- **WHAT IS NEEDED**
The whole listing should be retyped exactly as it appears.

◆ ◆ ◆

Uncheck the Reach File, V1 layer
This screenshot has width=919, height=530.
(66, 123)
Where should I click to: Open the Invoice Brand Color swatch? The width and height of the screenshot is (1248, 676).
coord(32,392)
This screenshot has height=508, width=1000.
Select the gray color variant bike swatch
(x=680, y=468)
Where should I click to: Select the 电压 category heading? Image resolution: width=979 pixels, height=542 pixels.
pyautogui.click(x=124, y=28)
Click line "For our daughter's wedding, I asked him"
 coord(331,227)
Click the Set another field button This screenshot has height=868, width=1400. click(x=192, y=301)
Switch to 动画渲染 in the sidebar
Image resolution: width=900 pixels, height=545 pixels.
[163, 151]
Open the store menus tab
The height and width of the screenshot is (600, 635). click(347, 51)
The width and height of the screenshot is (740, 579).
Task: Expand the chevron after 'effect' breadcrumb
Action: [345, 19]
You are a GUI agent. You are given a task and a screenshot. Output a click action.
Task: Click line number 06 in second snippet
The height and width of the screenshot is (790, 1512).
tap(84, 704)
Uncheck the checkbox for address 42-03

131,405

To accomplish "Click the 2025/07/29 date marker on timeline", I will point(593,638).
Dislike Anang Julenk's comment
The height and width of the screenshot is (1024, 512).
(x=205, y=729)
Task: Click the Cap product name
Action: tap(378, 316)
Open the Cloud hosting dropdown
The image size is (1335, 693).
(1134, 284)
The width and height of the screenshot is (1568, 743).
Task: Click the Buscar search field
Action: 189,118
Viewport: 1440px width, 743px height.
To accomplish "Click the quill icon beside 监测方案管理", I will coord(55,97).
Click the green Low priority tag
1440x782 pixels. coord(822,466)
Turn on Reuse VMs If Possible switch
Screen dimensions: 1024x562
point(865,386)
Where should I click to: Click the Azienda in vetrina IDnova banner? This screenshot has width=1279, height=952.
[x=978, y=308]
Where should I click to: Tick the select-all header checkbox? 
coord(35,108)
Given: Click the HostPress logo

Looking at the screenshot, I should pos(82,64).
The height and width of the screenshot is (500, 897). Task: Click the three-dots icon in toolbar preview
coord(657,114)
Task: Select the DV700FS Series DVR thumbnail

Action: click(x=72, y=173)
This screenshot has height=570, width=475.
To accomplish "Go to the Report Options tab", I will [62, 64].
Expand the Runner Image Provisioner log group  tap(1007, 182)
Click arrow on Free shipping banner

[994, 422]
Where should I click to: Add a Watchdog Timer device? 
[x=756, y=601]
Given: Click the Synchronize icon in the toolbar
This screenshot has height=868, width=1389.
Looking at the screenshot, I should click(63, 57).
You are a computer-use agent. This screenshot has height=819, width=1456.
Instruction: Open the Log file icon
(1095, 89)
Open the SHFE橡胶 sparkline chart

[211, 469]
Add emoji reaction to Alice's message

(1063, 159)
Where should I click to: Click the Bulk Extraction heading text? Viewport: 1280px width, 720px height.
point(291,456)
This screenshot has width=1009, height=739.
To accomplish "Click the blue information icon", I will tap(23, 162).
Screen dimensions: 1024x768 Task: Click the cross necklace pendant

◆ ◆ ◆

- **RESULT FOR THIS EXERCISE**
Uncheck the Reach File, V1 layer
This screenshot has width=919, height=530.
(66, 123)
Where should I click to: Open the Invoice Brand Color swatch? The width and height of the screenshot is (1248, 676).
coord(32,392)
This screenshot has height=508, width=1000.
Select the gray color variant bike swatch
(x=680, y=468)
Where should I click to: Select the 电压 category heading? Image resolution: width=979 pixels, height=542 pixels.
pyautogui.click(x=124, y=28)
Click line "For our daughter's wedding, I asked him"
 coord(331,227)
Click the Set another field button This screenshot has height=868, width=1400. click(x=192, y=301)
Switch to 动画渲染 in the sidebar
Image resolution: width=900 pixels, height=545 pixels.
[163, 151]
Open the store menus tab
The height and width of the screenshot is (600, 635). click(347, 51)
The width and height of the screenshot is (740, 579).
Task: Expand the chevron after 'effect' breadcrumb
Action: [345, 19]
You are a GUI agent. You are given a task and a screenshot. Output a click action.
Task: Click line number 06 in second snippet
The height and width of the screenshot is (790, 1512).
tap(84, 704)
Uncheck the checkbox for address 42-03

131,405

To accomplish "Click the 2025/07/29 date marker on timeline", I will point(593,638).
Dislike Anang Julenk's comment
The height and width of the screenshot is (1024, 512).
(x=205, y=729)
Task: Click the Cap product name
Action: tap(378, 316)
Open the Cloud hosting dropdown
The image size is (1335, 693).
(1134, 284)
The width and height of the screenshot is (1568, 743).
Task: Click the Buscar search field
Action: 189,118
Viewport: 1440px width, 743px height.
To accomplish "Click the quill icon beside 监测方案管理", I will coord(55,97).
Click the green Low priority tag
1440x782 pixels. coord(822,466)
Turn on Reuse VMs If Possible switch
Screen dimensions: 1024x562
point(865,386)
Where should I click to: Click the Azienda in vetrina IDnova banner? This screenshot has width=1279, height=952.
[x=978, y=308]
Where should I click to: Tick the select-all header checkbox? 
coord(35,108)
Given: Click the HostPress logo

Looking at the screenshot, I should pos(82,64).
The height and width of the screenshot is (500, 897). Task: Click the three-dots icon in toolbar preview
coord(657,114)
Task: Select the DV700FS Series DVR thumbnail

Action: click(x=72, y=173)
This screenshot has height=570, width=475.
To accomplish "Go to the Report Options tab", I will [62, 64].
Expand the Runner Image Provisioner log group  tap(1007, 182)
Click arrow on Free shipping banner

[994, 422]
Where should I click to: Add a Watchdog Timer device? 
[x=756, y=601]
Given: Click the Synchronize icon in the toolbar
This screenshot has height=868, width=1389.
Looking at the screenshot, I should click(63, 57).
You are a computer-use agent. This screenshot has height=819, width=1456.
Instruction: Open the Log file icon
(1095, 89)
Open the SHFE橡胶 sparkline chart

[211, 469]
Add emoji reaction to Alice's message

(1063, 159)
Where should I click to: Click the Bulk Extraction heading text? Viewport: 1280px width, 720px height.
point(291,456)
This screenshot has width=1009, height=739.
To accomplish "Click the blue information icon", I will tap(23, 162).
Screen dimensions: 1024x768 Task: Click the cross necklace pendant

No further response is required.